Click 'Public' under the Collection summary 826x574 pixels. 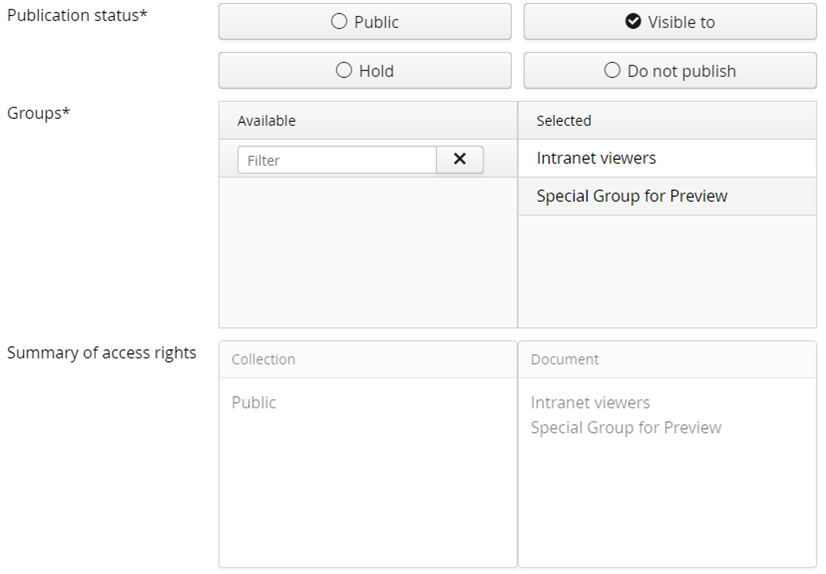(254, 402)
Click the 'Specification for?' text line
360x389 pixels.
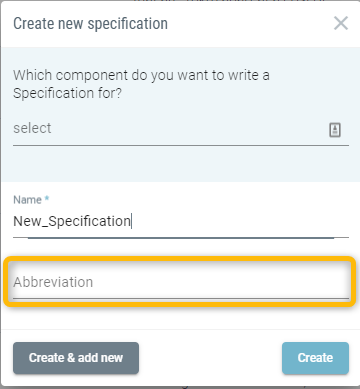tap(68, 93)
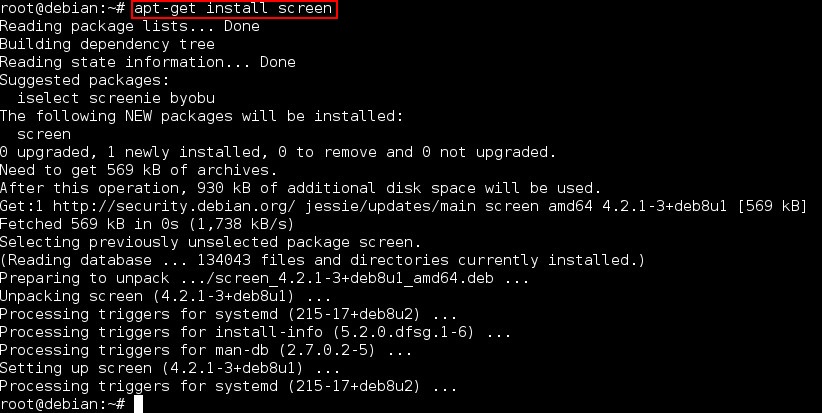Click the "0 upgraded, 1 newly installed" summary line

[x=277, y=152]
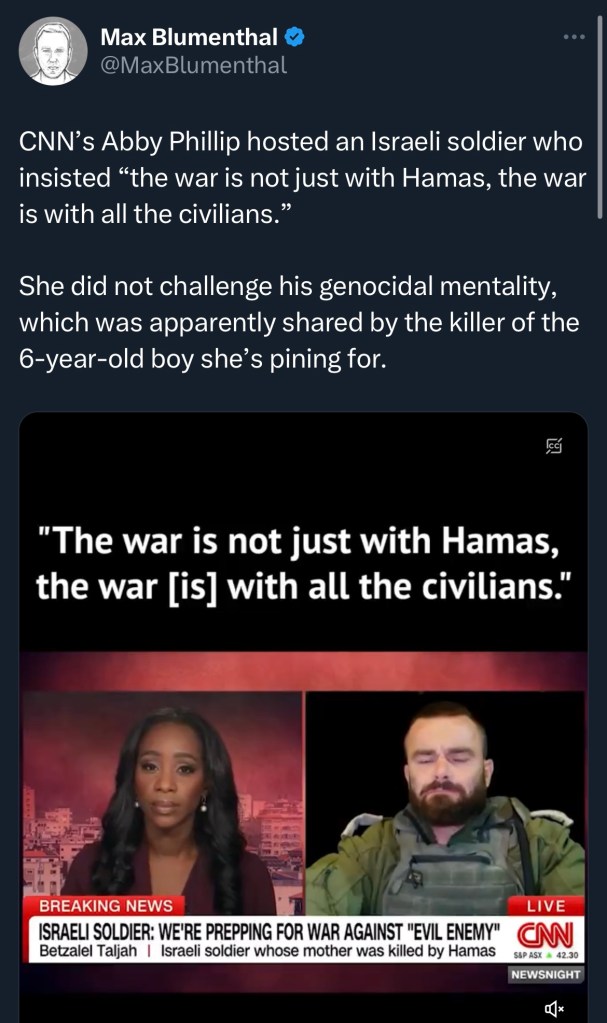
Task: Click the red LIVE badge
Action: 546,906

# # #

Directions - Return exactly the lines starting at the line with "Click the 'Specification for?' text line" and ending at the last line of the listing, both ends included; pictures are to be left out.

Response for this exercise -
Click the 'Specification for?' text line
360x389 pixels.
tap(68, 93)
Click the "0 upgraded, 1 newly installed" summary line

[x=277, y=152]
Task: Click the red LIVE badge
Action: 546,906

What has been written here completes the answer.